# Malaseb Alternative



## goldenmnm (Sep 13, 2008)

I use Malaseb for my 5 yr old golden and have now for about three years. Well, I no longer can use it due to the FDA shutting down the company and now they can't produce it anymore. It sucks since it's the only thing I have found to work on him. I'm wanting to know if anyone knows of a good alternative for it.

I'm not sure of his skin condition, he's been to the vet numerous times and have ruled out food allergies. He's been on tons of antibiotics and steroids, only to have it come back again after the treatment is over, or he's immune to the treatment and it does no good.

I've done some online searching and it appears he has pyoderma. He develops pustules on his back and his skin becomes red and inflamed under his tail and groin area. I think he's got some kind of yeast problems causing it since the pustules smell like yeast and his skin has a strong odor and he's really greasy. 

If anyone has known of dogs having these problems and know of a shampoo that's helping I'd love to hear it. I have a feeling I will be trying many shampoos in order to find something that works.

I have him on some supplements right now and with those and the shampoo (malaseb) he seems to be doing okay, he's only had one break out in six months and that was due to environmental changes.

Thanks for any help, it's so frustrating to have to find something when what I was using was awesome....

Karrie and Mydas


----------



## canteloupe (Apr 30, 2009)

I really have no expertise on this, and I think vets would have better info, but I will say that I had issues with feline acne on one of my cats caused by greasy skin, and what worked was oxydex shampoo. It's "a potent, antimicrobial, cleansing and degreasing formulation" and it's for dogs and cats.

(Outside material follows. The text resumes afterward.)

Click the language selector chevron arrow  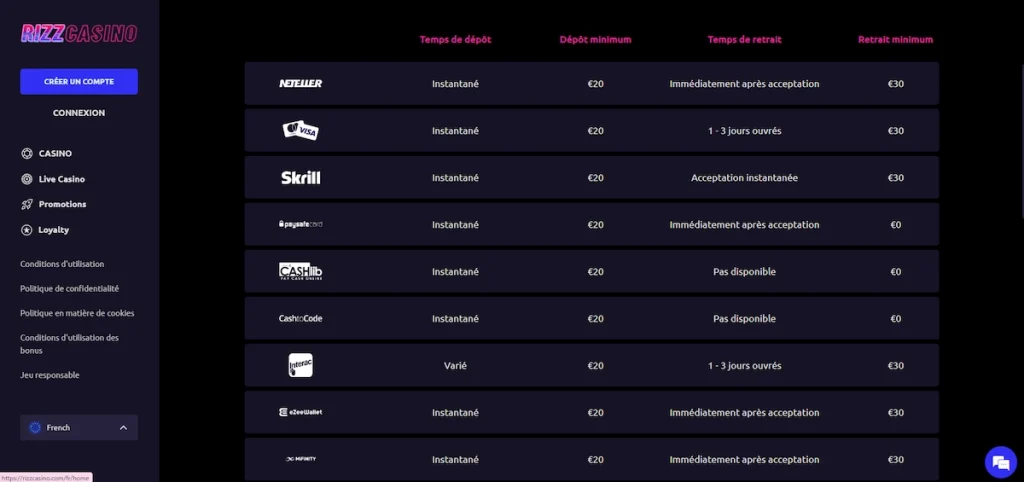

You said your dog was greasy which is what made me think of it.


----------



## animalcraker (Nov 9, 2006)

Yeah there's a ton of great products that the company makes that are all being taken off the market. We have a page long list of products that were losing at the vet hospital I work for. Eco Soothe is what we're replacing the malaseb with, though I can't confirm how well it compares to the malaseb. We just sold our last bottle on saturday so there hasn't been enough time to say if it works for those pets that depended on the malaseb. It was a big ordeal when the doctors at my hospital decided what to switch to,since we have so many pets and owners that depend on the malaseb. Your vet should have a comparable product that they're switching to.


----------



## Binkalette (Dec 16, 2008)

Hmmm.. have you tried Eqyss Micro-tek pet shampoo? I use it on my girls from time to time to control itchies, and it works wonders for that.. Maybe it would help with the yeast as well? It says here it works on viral, fungal, and bacterial skin conditions:

http://www.freshpets.com/EQyss-Micro-Tek-Medicated-Shampoo-EQ10616-p/rp-600467.htm



> Eqyss shampoos are among the most sought after pet grooming products in the industry. These special, non-toxic formulas are designed not to damage or coat hair. They also contain special ingredients to pull moisture from the air to hydrate and replenish coats. Micro-Tek Medicated Shampoo is a fast-acting, anti-itch formula that relieves skin problems such as hot spots, seborrhea and ringworm. Effective for viral, fungal, and bacterial skin conditions. Speeds healing and eliminates pet odors. The gallon size of EQyss Micro-Tek Medicated Shampoo dilutes 8:1.
> 
> Safe for use on dogs, cats and puppies. Ingredients: Deionized Water, Sodium Laureth Sulfate, Cocamide MEA, Sodium PCA, Triclosan, Hydrolyzed Mucopolysaccharides, Citric Acid, Allantoin, Tetrasodium EDTA, DMDM Hydantoin, Methylparaben, Cocamidopropyl Betaine, Extracts of Aloe Vera, Clove, Lavender and Thyme, Fragrance.
> 
> Shampoo is super concentrated. Dilute 8:1 with water or use full strength. Apply Micro-Tek Medicated Shampoo to wet coat and leave on 5 minutes.Rinse thoroughly. For continuous relief, use Micro-Tek Medicated Spray on problem areas. Repeat weekly until problem is resolved.


----------



## agility collie mom (Jan 26, 2008)

We use pharmaseb shampoo at the vet clinic I work at. It is about the same as malaseb. Here is a link to the company. Try contacting them to see if anyone sells it in your area. http://anmpharm.com/contact.htm
Hope this helps.
http://anmpharm.com/assets/flas/main.html


----------



## Graco22 (Jul 16, 2007)

I very strongly suggest you try EZ Groom's Ultra Sheen Medicated shampoo. Its a wonderful product, and I have cleared up skin problems on dogs just by using this shampoo on them weekly..when other treatments etc. from the vet hasn't worked. I let it sit a full ten minutes..(all the flaking skin, crusties, etc. will rise to the top of the dogs coat) then I apply more, let it sit another 10 minutes..then rinse. It does not dry out the skin, yet it degreases wonderfully. It soothes the skin and helps heal up the red and scabs. Great stuff..Its the only medicated shampoo I have used now for over 7 years, and it has never failed me. You will have to order it online, as its not carried in stores. I usually dilute it a bit stronger than recommended on the really bad skin dogs. Great stuff though. It has worked miracles in my salon, time and time again.


----------